Work request: Scan the records below for the line with "The width and" and the line with "Click the Reload page button". Repeat those two lines and every line between them exactly, and nothing else.

Supplied entries:
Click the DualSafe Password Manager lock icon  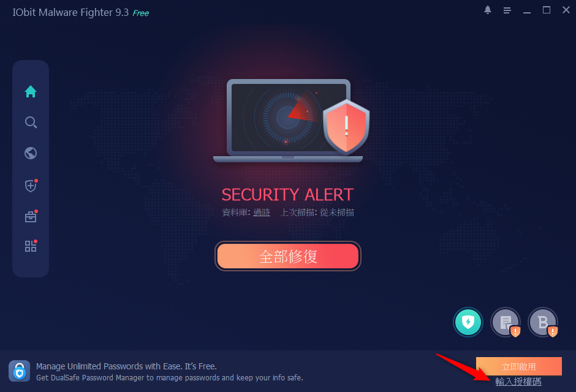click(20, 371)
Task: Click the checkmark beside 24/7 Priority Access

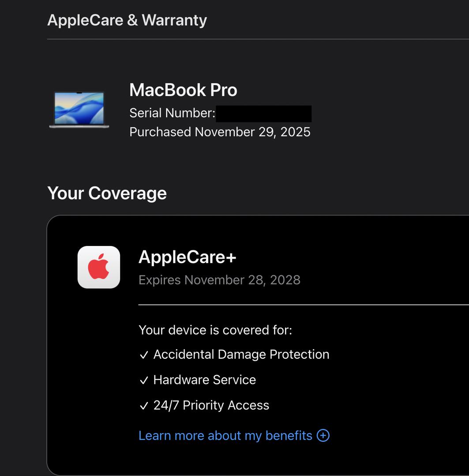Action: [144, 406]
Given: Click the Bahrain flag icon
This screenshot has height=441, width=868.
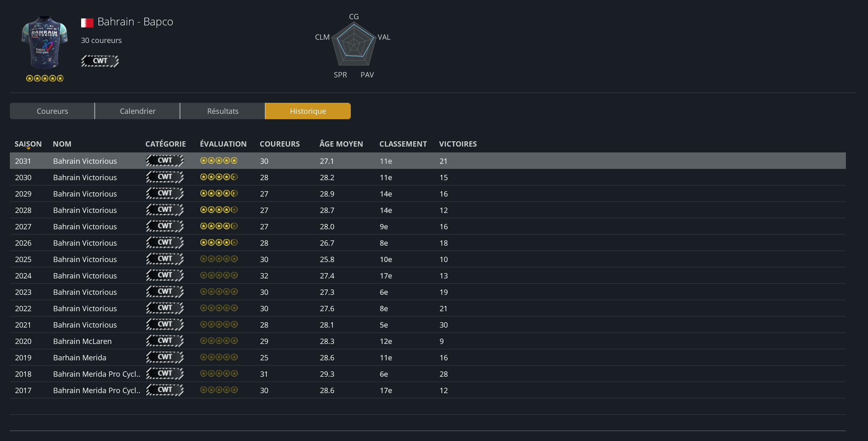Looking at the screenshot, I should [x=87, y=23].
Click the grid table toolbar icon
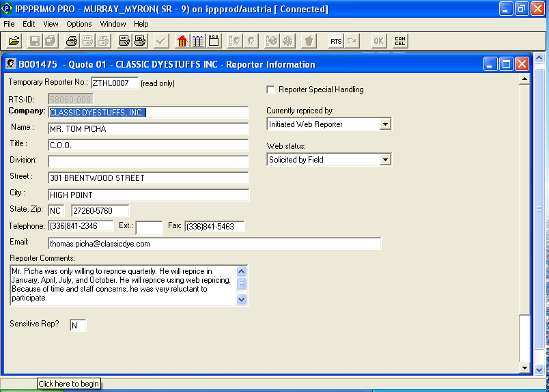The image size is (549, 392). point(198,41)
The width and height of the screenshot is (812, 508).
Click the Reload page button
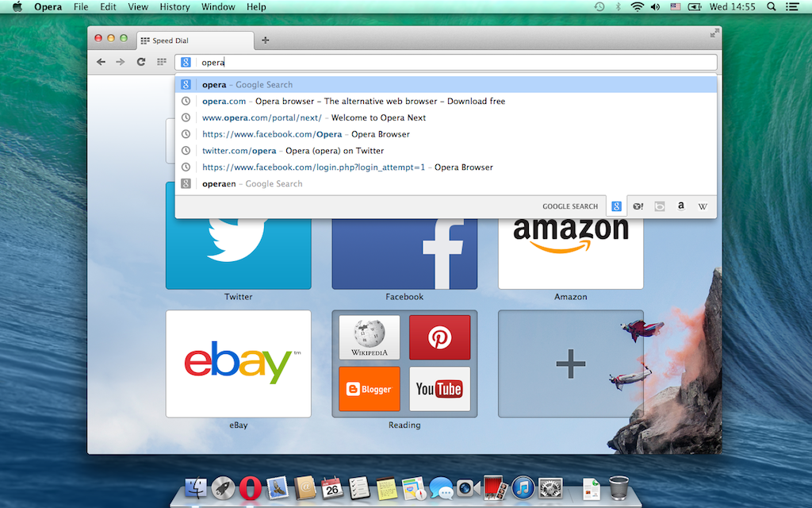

---

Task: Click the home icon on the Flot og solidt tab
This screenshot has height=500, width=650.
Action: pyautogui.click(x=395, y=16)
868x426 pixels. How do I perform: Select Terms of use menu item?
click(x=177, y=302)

Solution for this task:
The width and height of the screenshot is (812, 508).
Click the Reload page button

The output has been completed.